::: SUPPLIED PASSAGE

Here, we included two examples of CEAS runs. The first example is CD4T+ cell H3K36me3 ChIP-Seq data and the second C.elegans SDC-3 ChIP-chip (Nimblegen).

Human CD4T+ cell H3K36me3 ChIP-Seq
An example command line is as follows.

$ ceas --name=H3K36me3_ceas --pf-res=20 --gn-groups=top10.txt,bottom10.txt --gn-group-names='Top 10%,Bottom 10%' -g ./hg18/refGene -b H3K36me3_MACS_pval1e-5_peaks.bed -w H3K36me3.wig

The name of this run is `H3K36me3_ceas' (after --name). Two files of gene groups, top10.txt and bottom10.txt after --gn-groups, contain the lists of RefSeq genes that are highly expressed (top 10%) and lowly expressed (bottom 10%) in the human CD4T+ cell, respectively. The average profiles of ChIP enrichment signal on these two gene groups, which will be referred to as Top 10% and Bottom 10% (after --gn-group-names), will appear along with the average profile over all genes in the average profile plots. In this example, it is assumed that the local sqlite3 db file of hg18 RefSeq table (after -g) is ./hg18/refGene. The option, --bg, forces CEAS to re-run genome background annotation using H3K36me3.wig. However, in this special case, using the local db file is more recommendable because H3K36me3 is believed to be transcription elongation mark (gene body mark) and the WIG file may contain only gene bodies.

When running CEAS, it prints the following summary of argument selection to stdout, which helps the user to trace their parameter selections, particularly in case that the user wants to run CEAS multiple times with different parameter sets.

# PARAMETER LIST:
# name = H3K36me3_ceas
# gene annotation table = hg18/refGene
# BED file = H3K36me3_MACS_pval1e-5_peaks.bed
# WIG file = H3K36me3.wig
# extra BED file = None
# ChIP annotation = True
# gene-centered annotation = True
# average profiling = True
# re-annotation for genome background (ChIP region annotation) = False
# promoter sizes (ChIP region annotation) = 1000,2000,3000 bp
# downstream sizes (ChIP region annotation) = 1000,2000,3000 bp
# bidrectional promoter sizes (ChIP region annotation) = 2500,5000 bp
# span size (gene-centered annotation) = 3000 bp
# profiling resolution (average profiling) = 20 bp
# relative distance wrt TSS and TTS (average profiling) = 3000 bp
# gene groups (average profiling) = CD4T_top10.txt, CD4T_bottom10.txt


- ChIP region annotation and average profiling within/near important genomic features -
Figure 2 The first page shows the distribution of ChIP regions over chromosomes. The blue bars represent the percentages of the whole tiled or mappable regions in the chromosomes (genome background) and the red bars the percentages of the whole ChIP. These percentages are also marked right next to the bars. P-values for the significance of the relative enrichment of ChIP regions with respect to the gnome background are shown in parentheses next to the percentages of the red bars.For example, in the above figure, 9.4 % of ChIP regions reside in chr1 whereas 7.9 % of the whole tiled (or mappable regions) occupy chr1 with a P-value of 1.4e-5. The sum of percentages of the red bars (or blue bars, equivalently) is 100 %.

::::::
::: RECORDED INFORMATION

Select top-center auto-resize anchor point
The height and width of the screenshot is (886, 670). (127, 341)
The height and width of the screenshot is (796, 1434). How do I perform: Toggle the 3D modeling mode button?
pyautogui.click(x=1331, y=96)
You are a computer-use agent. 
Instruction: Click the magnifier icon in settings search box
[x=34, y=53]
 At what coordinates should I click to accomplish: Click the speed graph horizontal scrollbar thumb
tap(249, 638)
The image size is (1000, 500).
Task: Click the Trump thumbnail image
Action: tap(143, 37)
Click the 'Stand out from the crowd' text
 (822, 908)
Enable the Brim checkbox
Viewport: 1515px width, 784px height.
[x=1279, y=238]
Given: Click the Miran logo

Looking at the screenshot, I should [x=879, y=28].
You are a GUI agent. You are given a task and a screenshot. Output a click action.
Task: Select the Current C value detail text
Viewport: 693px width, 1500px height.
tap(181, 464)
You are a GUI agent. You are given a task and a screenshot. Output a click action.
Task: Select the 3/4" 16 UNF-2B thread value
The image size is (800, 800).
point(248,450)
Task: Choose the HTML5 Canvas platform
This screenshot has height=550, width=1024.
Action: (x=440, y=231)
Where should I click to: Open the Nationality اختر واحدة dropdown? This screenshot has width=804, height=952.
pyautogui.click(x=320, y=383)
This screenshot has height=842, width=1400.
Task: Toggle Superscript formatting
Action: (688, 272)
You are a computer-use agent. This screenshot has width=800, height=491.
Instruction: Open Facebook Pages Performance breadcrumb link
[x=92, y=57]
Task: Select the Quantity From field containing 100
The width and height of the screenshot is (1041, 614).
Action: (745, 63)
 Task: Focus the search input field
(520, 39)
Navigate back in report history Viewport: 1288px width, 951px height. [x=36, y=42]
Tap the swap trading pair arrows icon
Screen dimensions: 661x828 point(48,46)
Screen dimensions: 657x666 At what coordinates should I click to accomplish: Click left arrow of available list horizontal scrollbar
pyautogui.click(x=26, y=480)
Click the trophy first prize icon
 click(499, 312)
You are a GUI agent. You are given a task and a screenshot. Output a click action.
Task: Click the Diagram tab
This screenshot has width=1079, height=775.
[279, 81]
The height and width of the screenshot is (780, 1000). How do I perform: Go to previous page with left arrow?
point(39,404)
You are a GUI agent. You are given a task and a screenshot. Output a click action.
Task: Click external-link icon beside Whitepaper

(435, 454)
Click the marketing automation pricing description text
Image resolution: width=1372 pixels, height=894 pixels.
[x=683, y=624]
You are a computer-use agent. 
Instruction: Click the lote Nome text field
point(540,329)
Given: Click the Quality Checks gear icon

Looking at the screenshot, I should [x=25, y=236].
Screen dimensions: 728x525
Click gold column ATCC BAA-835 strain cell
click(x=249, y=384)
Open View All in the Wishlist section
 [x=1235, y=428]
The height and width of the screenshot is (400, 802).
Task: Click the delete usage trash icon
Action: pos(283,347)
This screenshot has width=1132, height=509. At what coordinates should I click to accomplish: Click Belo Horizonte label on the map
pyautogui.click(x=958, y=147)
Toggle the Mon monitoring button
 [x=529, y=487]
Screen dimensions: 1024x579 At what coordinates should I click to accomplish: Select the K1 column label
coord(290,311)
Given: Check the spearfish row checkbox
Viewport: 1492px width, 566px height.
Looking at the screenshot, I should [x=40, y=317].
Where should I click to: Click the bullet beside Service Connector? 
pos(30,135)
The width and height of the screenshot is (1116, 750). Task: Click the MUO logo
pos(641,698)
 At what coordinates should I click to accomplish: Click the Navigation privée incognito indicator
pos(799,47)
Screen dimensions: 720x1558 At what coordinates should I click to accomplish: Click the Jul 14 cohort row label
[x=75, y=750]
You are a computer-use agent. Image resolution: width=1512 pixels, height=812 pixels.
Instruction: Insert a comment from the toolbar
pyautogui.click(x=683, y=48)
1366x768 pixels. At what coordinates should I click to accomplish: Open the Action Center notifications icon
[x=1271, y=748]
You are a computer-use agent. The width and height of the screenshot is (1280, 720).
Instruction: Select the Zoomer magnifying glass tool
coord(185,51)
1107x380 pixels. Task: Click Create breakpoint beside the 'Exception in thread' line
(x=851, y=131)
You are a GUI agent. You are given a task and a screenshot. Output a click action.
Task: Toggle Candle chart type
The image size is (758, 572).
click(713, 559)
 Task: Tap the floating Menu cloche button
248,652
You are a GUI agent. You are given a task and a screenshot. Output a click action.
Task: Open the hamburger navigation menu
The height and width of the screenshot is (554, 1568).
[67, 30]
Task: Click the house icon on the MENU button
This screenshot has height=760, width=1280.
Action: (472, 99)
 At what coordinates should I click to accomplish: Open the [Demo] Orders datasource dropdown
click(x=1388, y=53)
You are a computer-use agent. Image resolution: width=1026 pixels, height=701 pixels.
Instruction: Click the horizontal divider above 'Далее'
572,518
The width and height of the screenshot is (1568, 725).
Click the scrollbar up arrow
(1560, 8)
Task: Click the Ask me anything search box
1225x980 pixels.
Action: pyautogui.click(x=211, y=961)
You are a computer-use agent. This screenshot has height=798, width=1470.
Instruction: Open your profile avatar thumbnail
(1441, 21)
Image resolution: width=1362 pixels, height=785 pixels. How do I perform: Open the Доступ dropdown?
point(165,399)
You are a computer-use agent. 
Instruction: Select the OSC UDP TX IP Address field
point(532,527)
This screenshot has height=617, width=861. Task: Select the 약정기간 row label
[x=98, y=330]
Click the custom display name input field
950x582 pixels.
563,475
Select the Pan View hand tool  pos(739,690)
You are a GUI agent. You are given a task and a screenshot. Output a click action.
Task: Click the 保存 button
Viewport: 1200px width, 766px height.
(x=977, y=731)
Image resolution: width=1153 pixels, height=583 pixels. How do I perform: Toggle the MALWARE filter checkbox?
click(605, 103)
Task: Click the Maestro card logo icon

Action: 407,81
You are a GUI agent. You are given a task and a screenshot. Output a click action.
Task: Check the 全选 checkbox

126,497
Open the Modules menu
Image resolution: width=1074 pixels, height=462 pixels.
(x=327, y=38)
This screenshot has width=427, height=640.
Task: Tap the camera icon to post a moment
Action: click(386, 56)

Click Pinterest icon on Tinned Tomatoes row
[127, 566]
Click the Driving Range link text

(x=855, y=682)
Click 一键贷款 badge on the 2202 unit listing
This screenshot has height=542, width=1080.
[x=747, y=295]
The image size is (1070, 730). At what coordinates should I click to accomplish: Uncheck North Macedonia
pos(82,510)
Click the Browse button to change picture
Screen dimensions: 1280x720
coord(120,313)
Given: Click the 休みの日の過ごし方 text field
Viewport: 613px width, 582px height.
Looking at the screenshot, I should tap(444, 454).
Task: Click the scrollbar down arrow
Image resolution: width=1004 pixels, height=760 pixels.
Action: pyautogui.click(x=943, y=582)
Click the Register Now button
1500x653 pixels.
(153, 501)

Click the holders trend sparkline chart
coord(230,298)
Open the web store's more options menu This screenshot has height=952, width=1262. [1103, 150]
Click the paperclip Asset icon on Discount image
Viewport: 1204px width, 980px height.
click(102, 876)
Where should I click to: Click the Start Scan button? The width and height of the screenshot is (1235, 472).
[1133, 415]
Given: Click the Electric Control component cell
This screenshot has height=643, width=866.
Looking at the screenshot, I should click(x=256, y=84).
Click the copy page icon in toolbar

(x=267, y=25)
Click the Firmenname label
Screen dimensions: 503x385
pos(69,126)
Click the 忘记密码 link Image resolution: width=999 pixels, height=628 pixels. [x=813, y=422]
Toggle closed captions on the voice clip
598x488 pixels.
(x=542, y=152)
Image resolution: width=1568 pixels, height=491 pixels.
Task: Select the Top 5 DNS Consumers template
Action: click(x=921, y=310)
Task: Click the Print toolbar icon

::::::

» ASSIGNMENT:
In the CEAS passage, what color are the bars that show the percentages for the genome background?

» ANSWER SPACE:
Blue